Other pollutants besides PM 2.5 also matter. I started with a particulate meter (a handheld model, not PurpleAir). Now I also have a Plume Labs unit running full time. It measures PM2.5, but also PM10, NO2 and Volatile Organic Compounds (smog components). https://plumelabs.com/en/flow/
After a few months of use, I am impressed by the hardware. It shows very sharp peaks when we are cooking or something else disturbs indoor air. Sensitivity and consistency are both high.
Another advantage is that it is very portable. It’s actually designed to be worn on your belt while commuting, to discover local hot spots. All data is GPS flagged, if you turn that feature on. I think their hope is to build time/location history for many major cities, using crowdsourced data.
Accuracy is harder to assess. The PM2.5 readings are much lower than on my other meter, and are usually below 5. We keep it in our bedroom, and while we use a Roomba frequently, I am skeptical about such low numbers. Readings above 20 happen less than once a week. But as usual with these devices, because outside meters (as discussed in the article) vary so much there is no way to calibrate it against other information.
The software that goes on your phone is “slick,” but it presents the information in a very limited format. If you want to look at it differently, such as over multiple days, you are on your own.
Price is about $180. I compare alternatives for quite a while before selecting this one. It is considerably less expensive than other sensors that go beyond particulates.

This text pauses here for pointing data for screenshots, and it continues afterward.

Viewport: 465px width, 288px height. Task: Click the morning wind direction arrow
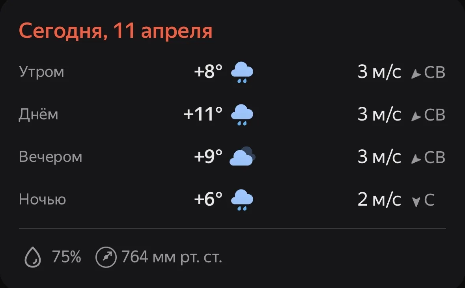tap(416, 74)
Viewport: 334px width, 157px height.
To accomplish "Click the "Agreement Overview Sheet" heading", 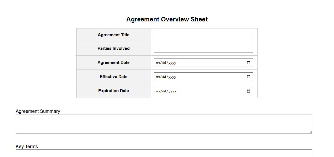I will coord(167,19).
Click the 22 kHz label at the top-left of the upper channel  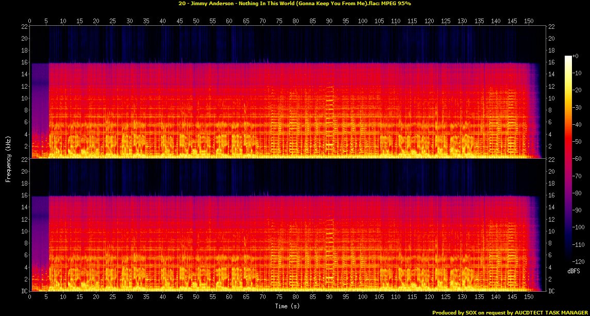pyautogui.click(x=24, y=27)
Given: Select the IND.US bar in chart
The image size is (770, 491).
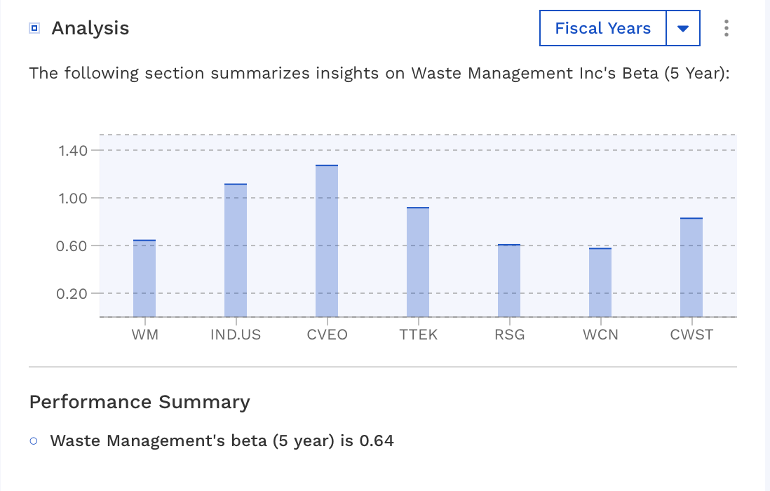Looking at the screenshot, I should click(x=236, y=250).
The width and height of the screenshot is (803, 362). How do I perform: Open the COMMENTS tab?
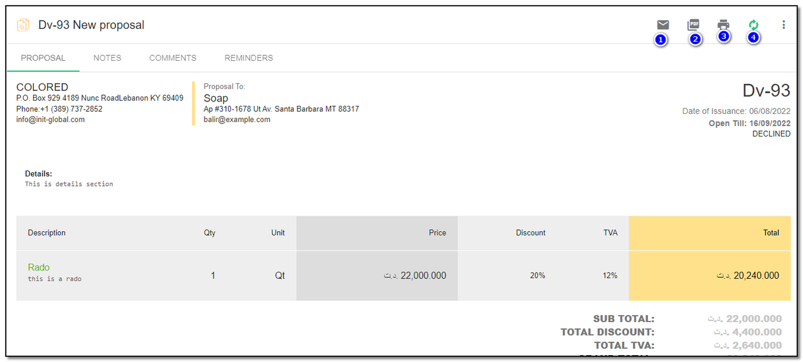(x=173, y=58)
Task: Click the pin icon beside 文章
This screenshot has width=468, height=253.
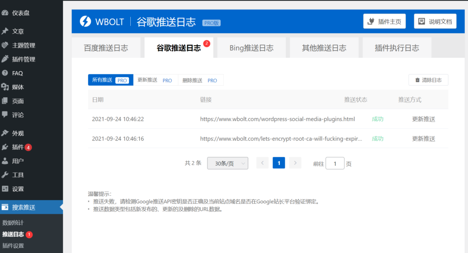Action: pos(5,32)
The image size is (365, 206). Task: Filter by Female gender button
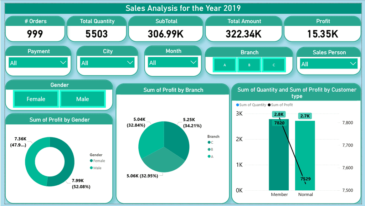coord(36,99)
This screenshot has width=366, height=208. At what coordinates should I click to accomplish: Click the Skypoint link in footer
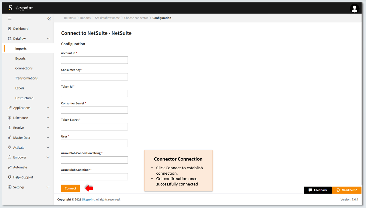point(88,200)
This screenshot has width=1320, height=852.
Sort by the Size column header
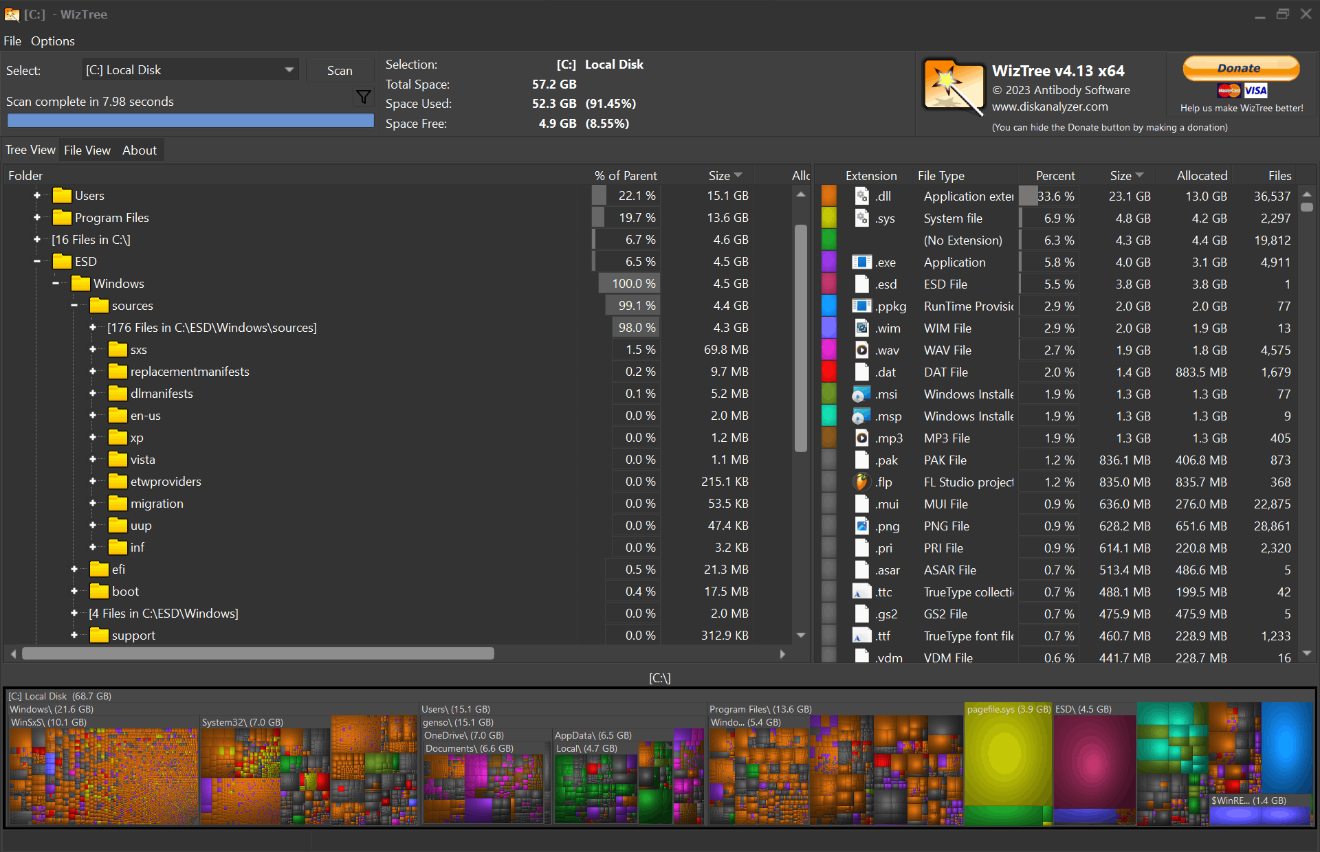(719, 176)
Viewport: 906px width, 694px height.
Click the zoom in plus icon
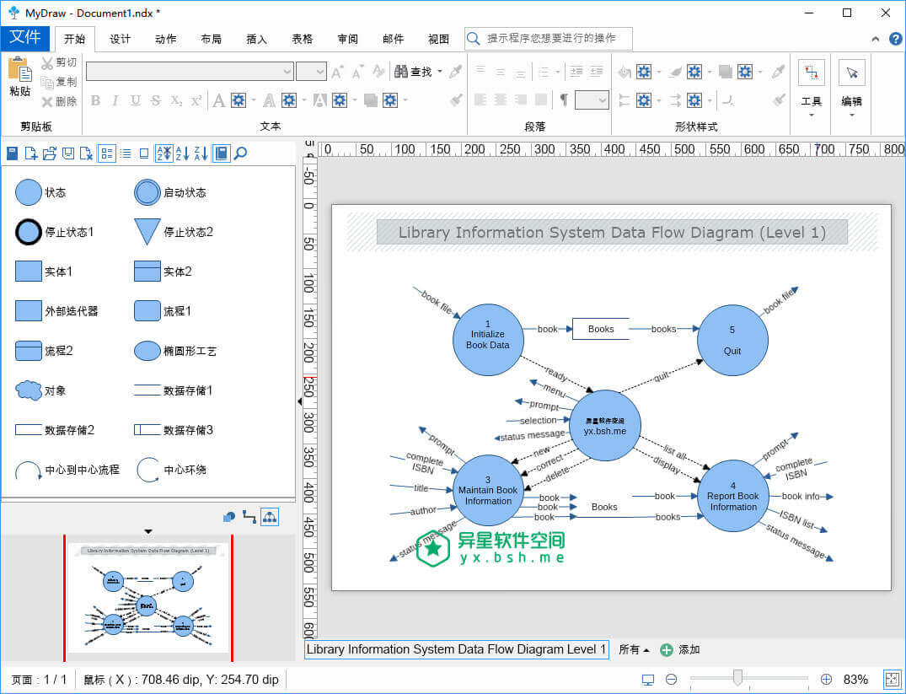(x=826, y=679)
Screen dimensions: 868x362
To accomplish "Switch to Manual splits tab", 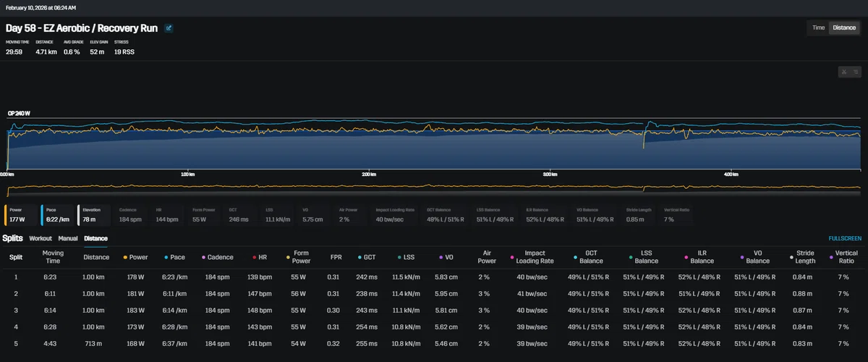I will [x=68, y=238].
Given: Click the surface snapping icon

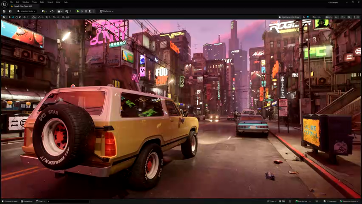Looking at the screenshot, I should [x=33, y=17].
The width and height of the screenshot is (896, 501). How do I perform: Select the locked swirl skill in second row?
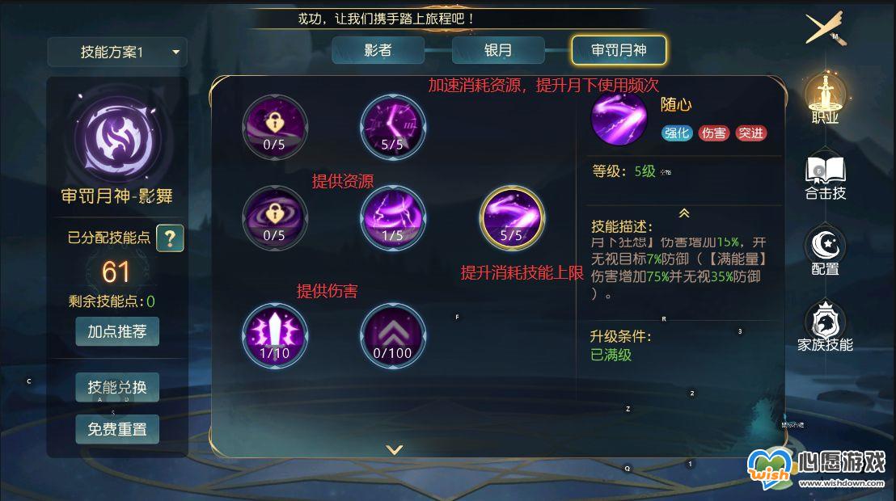tap(275, 217)
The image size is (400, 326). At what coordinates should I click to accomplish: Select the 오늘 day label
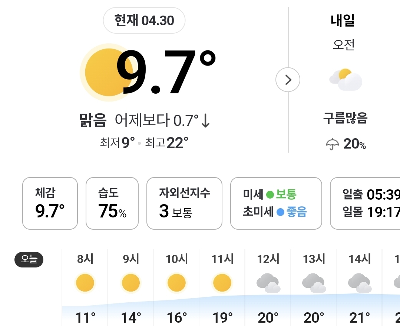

Modern smart phones now allow revolutionary advances in portable measurements and in citizen science. They have huge computational power with highly standardized interfaces for application-specific hardware, such as pollution monitors, to link to. Instrument makers now need nothing more than a bluetooth radio to give their devices graphical displays, real-time tracking and alerting, location flagging, months of data storage, and many other features that used to add hundreds or thousands of dollars to instrument prices.